Start of SUPPLIED MATERIAL

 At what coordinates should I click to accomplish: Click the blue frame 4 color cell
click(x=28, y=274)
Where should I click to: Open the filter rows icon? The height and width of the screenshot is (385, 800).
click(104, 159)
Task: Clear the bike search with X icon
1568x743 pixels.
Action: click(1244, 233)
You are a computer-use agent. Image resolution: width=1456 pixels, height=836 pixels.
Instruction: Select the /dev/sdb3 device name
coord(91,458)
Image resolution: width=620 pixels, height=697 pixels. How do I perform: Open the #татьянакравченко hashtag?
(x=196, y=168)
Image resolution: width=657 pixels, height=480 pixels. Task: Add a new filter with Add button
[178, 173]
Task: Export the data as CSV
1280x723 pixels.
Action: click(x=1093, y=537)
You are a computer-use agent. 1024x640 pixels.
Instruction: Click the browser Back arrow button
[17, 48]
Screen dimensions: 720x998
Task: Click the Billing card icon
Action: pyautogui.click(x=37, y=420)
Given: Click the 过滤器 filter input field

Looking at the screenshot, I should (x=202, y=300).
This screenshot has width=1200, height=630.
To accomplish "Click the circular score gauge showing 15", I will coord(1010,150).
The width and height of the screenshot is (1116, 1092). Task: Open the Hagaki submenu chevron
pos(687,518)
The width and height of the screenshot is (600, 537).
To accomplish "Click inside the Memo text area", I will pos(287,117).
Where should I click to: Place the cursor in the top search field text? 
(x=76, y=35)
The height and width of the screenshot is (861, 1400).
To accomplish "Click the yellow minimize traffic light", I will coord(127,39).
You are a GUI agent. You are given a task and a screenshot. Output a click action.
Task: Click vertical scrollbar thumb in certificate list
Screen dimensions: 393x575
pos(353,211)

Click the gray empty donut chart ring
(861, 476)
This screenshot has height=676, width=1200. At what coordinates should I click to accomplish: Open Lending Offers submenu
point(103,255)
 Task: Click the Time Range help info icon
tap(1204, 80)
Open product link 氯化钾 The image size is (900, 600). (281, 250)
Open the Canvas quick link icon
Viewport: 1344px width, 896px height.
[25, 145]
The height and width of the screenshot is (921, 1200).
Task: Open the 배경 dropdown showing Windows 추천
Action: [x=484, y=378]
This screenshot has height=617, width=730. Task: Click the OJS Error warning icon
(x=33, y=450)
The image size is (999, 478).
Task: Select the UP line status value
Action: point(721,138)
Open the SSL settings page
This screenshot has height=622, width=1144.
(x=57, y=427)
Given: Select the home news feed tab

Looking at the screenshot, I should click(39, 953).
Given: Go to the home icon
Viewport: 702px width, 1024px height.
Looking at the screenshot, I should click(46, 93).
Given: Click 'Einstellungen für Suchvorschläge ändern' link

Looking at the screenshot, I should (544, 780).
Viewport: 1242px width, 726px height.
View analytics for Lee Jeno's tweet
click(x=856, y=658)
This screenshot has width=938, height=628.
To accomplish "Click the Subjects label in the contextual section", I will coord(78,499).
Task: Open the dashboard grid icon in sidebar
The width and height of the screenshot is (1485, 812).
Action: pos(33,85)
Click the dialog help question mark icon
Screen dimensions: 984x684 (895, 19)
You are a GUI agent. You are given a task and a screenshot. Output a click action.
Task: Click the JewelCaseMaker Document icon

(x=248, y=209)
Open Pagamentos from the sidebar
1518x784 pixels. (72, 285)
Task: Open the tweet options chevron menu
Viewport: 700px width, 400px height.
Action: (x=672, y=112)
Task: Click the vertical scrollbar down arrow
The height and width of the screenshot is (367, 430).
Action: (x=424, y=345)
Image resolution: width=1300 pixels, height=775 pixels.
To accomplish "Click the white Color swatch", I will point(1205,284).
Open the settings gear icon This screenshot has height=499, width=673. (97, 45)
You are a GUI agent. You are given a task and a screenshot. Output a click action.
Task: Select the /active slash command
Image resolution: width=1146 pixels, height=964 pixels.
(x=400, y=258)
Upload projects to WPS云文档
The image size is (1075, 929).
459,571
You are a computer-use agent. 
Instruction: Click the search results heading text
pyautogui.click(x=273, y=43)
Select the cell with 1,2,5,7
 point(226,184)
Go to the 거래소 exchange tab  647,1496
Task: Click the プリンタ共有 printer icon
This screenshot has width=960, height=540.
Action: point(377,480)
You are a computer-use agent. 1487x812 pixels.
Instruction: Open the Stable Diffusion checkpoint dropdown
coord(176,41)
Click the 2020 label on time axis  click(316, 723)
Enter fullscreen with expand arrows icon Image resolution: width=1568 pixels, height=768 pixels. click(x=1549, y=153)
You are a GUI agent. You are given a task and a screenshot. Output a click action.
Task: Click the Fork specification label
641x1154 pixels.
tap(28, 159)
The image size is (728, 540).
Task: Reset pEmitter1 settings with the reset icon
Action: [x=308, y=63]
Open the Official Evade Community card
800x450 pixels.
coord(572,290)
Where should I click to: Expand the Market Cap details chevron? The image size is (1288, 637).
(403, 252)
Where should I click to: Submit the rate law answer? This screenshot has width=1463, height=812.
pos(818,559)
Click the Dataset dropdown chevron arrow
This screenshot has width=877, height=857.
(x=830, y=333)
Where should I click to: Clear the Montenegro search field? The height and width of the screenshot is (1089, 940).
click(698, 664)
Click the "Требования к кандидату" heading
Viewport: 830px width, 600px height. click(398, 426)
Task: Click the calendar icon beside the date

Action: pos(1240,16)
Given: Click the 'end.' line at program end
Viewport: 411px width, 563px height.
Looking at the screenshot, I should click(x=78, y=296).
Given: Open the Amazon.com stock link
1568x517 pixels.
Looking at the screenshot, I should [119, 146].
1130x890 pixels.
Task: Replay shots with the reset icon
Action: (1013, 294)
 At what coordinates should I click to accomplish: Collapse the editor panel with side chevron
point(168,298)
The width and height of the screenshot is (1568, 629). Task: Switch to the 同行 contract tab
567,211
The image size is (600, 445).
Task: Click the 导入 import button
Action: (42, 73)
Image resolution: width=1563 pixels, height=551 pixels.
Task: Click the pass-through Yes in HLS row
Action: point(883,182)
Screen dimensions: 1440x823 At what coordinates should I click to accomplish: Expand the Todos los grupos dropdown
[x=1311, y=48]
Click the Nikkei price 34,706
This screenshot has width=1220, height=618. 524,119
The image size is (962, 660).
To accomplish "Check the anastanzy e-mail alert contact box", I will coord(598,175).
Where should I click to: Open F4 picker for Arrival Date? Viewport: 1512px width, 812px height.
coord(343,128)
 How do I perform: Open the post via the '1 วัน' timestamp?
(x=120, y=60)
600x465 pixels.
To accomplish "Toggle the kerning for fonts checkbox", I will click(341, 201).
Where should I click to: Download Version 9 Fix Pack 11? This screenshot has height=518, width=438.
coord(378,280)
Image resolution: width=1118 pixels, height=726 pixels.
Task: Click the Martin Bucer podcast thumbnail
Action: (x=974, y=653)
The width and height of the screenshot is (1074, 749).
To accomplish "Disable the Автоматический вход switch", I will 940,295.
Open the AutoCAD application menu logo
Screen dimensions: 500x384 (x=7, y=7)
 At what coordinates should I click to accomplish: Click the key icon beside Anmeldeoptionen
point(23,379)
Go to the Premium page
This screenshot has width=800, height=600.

End of SUPPLIED MATERIAL

■ **INSTRUCTIONS FOR THE TASK**
Print the data word for word.

■ **SOLVED EXERCISE**
 At what coordinates should I click to accomplish: Click the blue frame 4 color cell
click(x=28, y=274)
Where should I click to: Open the filter rows icon? The height and width of the screenshot is (385, 800).
click(104, 159)
Task: Clear the bike search with X icon
1568x743 pixels.
Action: click(1244, 233)
You are a computer-use agent. Image resolution: width=1456 pixels, height=836 pixels.
Instruction: Select the /dev/sdb3 device name
coord(91,458)
Image resolution: width=620 pixels, height=697 pixels. How do I perform: Open the #татьянакравченко hashtag?
(x=196, y=168)
Image resolution: width=657 pixels, height=480 pixels. Task: Add a new filter with Add button
[178, 173]
Task: Export the data as CSV
1280x723 pixels.
Action: click(x=1093, y=537)
You are a computer-use agent. 1024x640 pixels.
Instruction: Click the browser Back arrow button
[17, 48]
Screen dimensions: 720x998
Task: Click the Billing card icon
Action: pyautogui.click(x=37, y=420)
Given: Click the 过滤器 filter input field

Looking at the screenshot, I should (x=202, y=300).
This screenshot has width=1200, height=630.
To accomplish "Click the circular score gauge showing 15", I will coord(1010,150).
The width and height of the screenshot is (1116, 1092). Task: Open the Hagaki submenu chevron
pos(687,518)
The width and height of the screenshot is (600, 537).
To accomplish "Click inside the Memo text area", I will pos(287,117).
Where should I click to: Place the cursor in the top search field text? 
(x=76, y=35)
The height and width of the screenshot is (861, 1400).
To accomplish "Click the yellow minimize traffic light", I will coord(127,39).
You are a GUI agent. You are given a task and a screenshot. Output a click action.
Task: Click vertical scrollbar thumb in certificate list
Screen dimensions: 393x575
pos(353,211)

Click the gray empty donut chart ring
(861, 476)
This screenshot has height=676, width=1200. At what coordinates should I click to accomplish: Open Lending Offers submenu
point(103,255)
 Task: Click the Time Range help info icon
tap(1204, 80)
Open product link 氯化钾 The image size is (900, 600). (281, 250)
Open the Canvas quick link icon
Viewport: 1344px width, 896px height.
[25, 145]
The height and width of the screenshot is (921, 1200).
Task: Open the 배경 dropdown showing Windows 추천
Action: [x=484, y=378]
This screenshot has height=617, width=730. Task: Click the OJS Error warning icon
(x=33, y=450)
The image size is (999, 478).
Task: Select the UP line status value
Action: point(721,138)
Open the SSL settings page
This screenshot has height=622, width=1144.
(x=57, y=427)
Given: Select the home news feed tab

Looking at the screenshot, I should click(39, 953).
Given: Go to the home icon
Viewport: 702px width, 1024px height.
Looking at the screenshot, I should click(46, 93).
Given: Click 'Einstellungen für Suchvorschläge ändern' link

Looking at the screenshot, I should (544, 780).
Viewport: 1242px width, 726px height.
View analytics for Lee Jeno's tweet
click(x=856, y=658)
This screenshot has width=938, height=628.
To accomplish "Click the Subjects label in the contextual section", I will coord(78,499).
Task: Open the dashboard grid icon in sidebar
The width and height of the screenshot is (1485, 812).
Action: pos(33,85)
Click the dialog help question mark icon
Screen dimensions: 984x684 (895, 19)
You are a GUI agent. You are given a task and a screenshot. Output a click action.
Task: Click the JewelCaseMaker Document icon

(x=248, y=209)
Open Pagamentos from the sidebar
1518x784 pixels. (72, 285)
Task: Open the tweet options chevron menu
Viewport: 700px width, 400px height.
Action: (x=672, y=112)
Task: Click the vertical scrollbar down arrow
The height and width of the screenshot is (367, 430).
Action: (x=424, y=345)
Image resolution: width=1300 pixels, height=775 pixels.
To accomplish "Click the white Color swatch", I will point(1205,284).
Open the settings gear icon This screenshot has height=499, width=673. (97, 45)
You are a GUI agent. You are given a task and a screenshot. Output a click action.
Task: Select the /active slash command
Image resolution: width=1146 pixels, height=964 pixels.
(x=400, y=258)
Upload projects to WPS云文档
The image size is (1075, 929).
459,571
You are a computer-use agent. 
Instruction: Click the search results heading text
pyautogui.click(x=273, y=43)
Select the cell with 1,2,5,7
 point(226,184)
Go to the 거래소 exchange tab  647,1496
Task: Click the プリンタ共有 printer icon
This screenshot has width=960, height=540.
Action: point(377,480)
You are a computer-use agent. 1487x812 pixels.
Instruction: Open the Stable Diffusion checkpoint dropdown
coord(176,41)
Click the 2020 label on time axis  click(316, 723)
Enter fullscreen with expand arrows icon Image resolution: width=1568 pixels, height=768 pixels. click(x=1549, y=153)
You are a GUI agent. You are given a task and a screenshot. Output a click action.
Task: Click the Fork specification label
641x1154 pixels.
tap(28, 159)
The image size is (728, 540).
Task: Reset pEmitter1 settings with the reset icon
Action: [x=308, y=63]
Open the Official Evade Community card
800x450 pixels.
coord(572,290)
Where should I click to: Expand the Market Cap details chevron? The image size is (1288, 637).
(403, 252)
Where should I click to: Submit the rate law answer? This screenshot has width=1463, height=812.
pos(818,559)
Click the Dataset dropdown chevron arrow
This screenshot has width=877, height=857.
(x=830, y=333)
Where should I click to: Clear the Montenegro search field? The height and width of the screenshot is (1089, 940).
click(698, 664)
Click the "Требования к кандидату" heading
Viewport: 830px width, 600px height. click(398, 426)
Task: Click the calendar icon beside the date

Action: pos(1240,16)
Given: Click the 'end.' line at program end
Viewport: 411px width, 563px height.
Looking at the screenshot, I should click(x=78, y=296).
Given: Open the Amazon.com stock link
1568x517 pixels.
Looking at the screenshot, I should [119, 146].
1130x890 pixels.
Task: Replay shots with the reset icon
Action: (1013, 294)
 At what coordinates should I click to accomplish: Collapse the editor panel with side chevron
point(168,298)
The width and height of the screenshot is (1568, 629). Task: Switch to the 同行 contract tab
567,211
The image size is (600, 445).
Task: Click the 导入 import button
Action: (42, 73)
Image resolution: width=1563 pixels, height=551 pixels.
Task: Click the pass-through Yes in HLS row
Action: point(883,182)
Screen dimensions: 1440x823 At what coordinates should I click to accomplish: Expand the Todos los grupos dropdown
[x=1311, y=48]
Click the Nikkei price 34,706
This screenshot has width=1220, height=618. 524,119
The image size is (962, 660).
To accomplish "Check the anastanzy e-mail alert contact box", I will coord(598,175).
Where should I click to: Open F4 picker for Arrival Date? Viewport: 1512px width, 812px height.
coord(343,128)
 How do I perform: Open the post via the '1 วัน' timestamp?
(x=120, y=60)
600x465 pixels.
To accomplish "Toggle the kerning for fonts checkbox", I will click(341, 201).
Where should I click to: Download Version 9 Fix Pack 11? This screenshot has height=518, width=438.
coord(378,280)
Image resolution: width=1118 pixels, height=726 pixels.
Task: Click the Martin Bucer podcast thumbnail
Action: (x=974, y=653)
The width and height of the screenshot is (1074, 749).
To accomplish "Disable the Автоматический вход switch", I will 940,295.
Open the AutoCAD application menu logo
Screen dimensions: 500x384 (x=7, y=7)
 At what coordinates should I click to accomplish: Click the key icon beside Anmeldeoptionen
point(23,379)
Go to the Premium page
This screenshot has width=800, height=600.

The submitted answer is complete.